**Task to carry out:** With the pictures omitted, set down exactly the lines from the one that contains "The height and width of the screenshot is (277, 412)." through the last line of the data.

**Records for processing:**
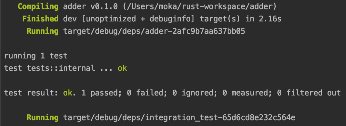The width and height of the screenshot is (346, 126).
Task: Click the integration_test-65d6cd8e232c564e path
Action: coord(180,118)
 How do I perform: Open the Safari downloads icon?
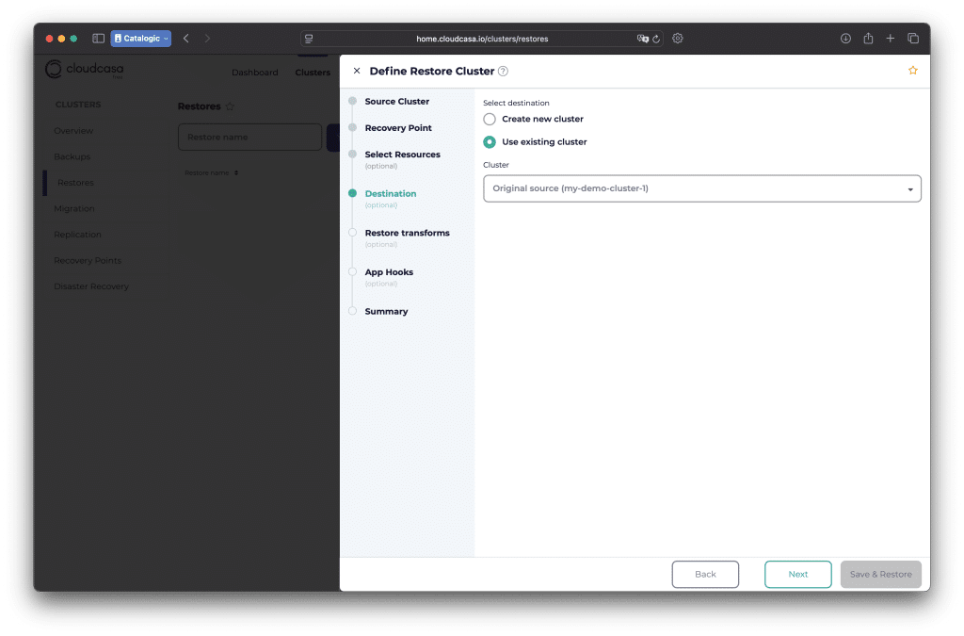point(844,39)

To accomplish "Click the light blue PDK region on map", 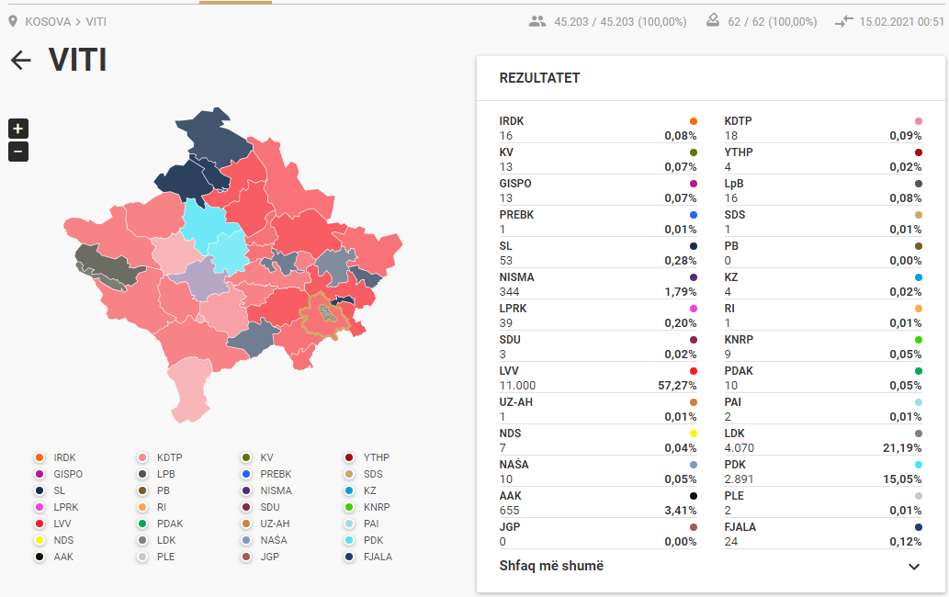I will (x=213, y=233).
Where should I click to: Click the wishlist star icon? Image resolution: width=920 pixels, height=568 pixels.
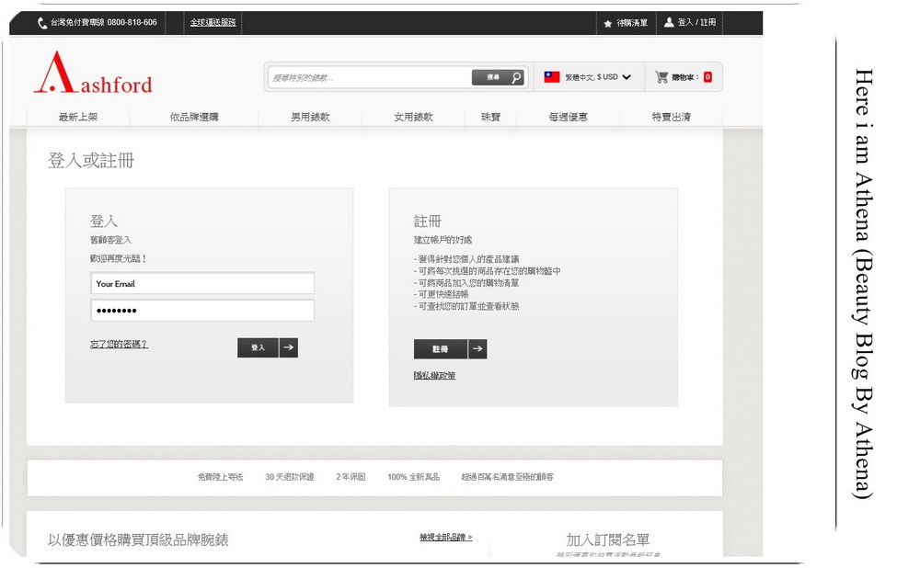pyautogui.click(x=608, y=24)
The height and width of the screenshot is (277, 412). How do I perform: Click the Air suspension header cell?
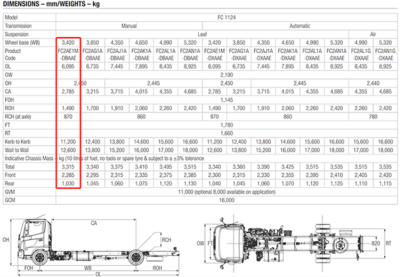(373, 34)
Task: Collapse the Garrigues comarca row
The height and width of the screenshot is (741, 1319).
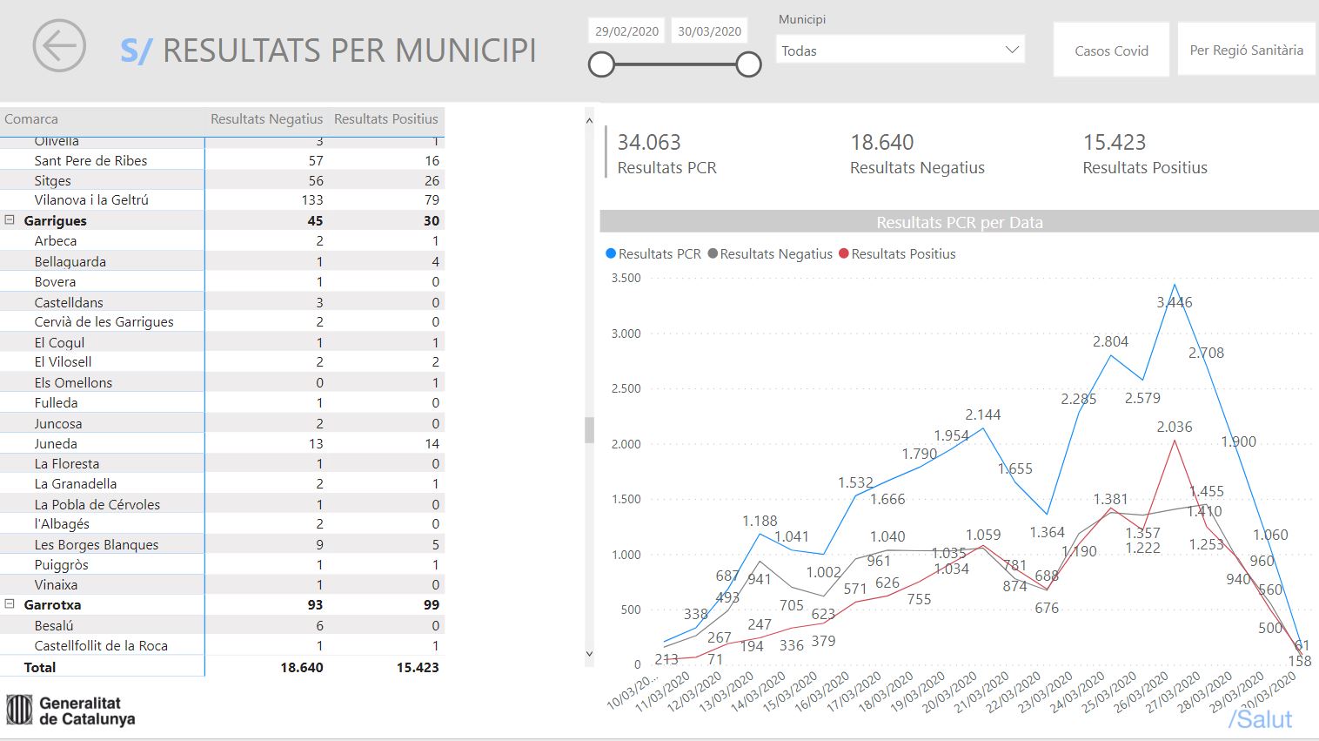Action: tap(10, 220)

**Response to the task:**
The height and width of the screenshot is (277, 412). How do I perform: Click the Air suspension header cell?
(373, 34)
Task: Collapse the Garrigues comarca row
The height and width of the screenshot is (741, 1319).
Action: tap(10, 220)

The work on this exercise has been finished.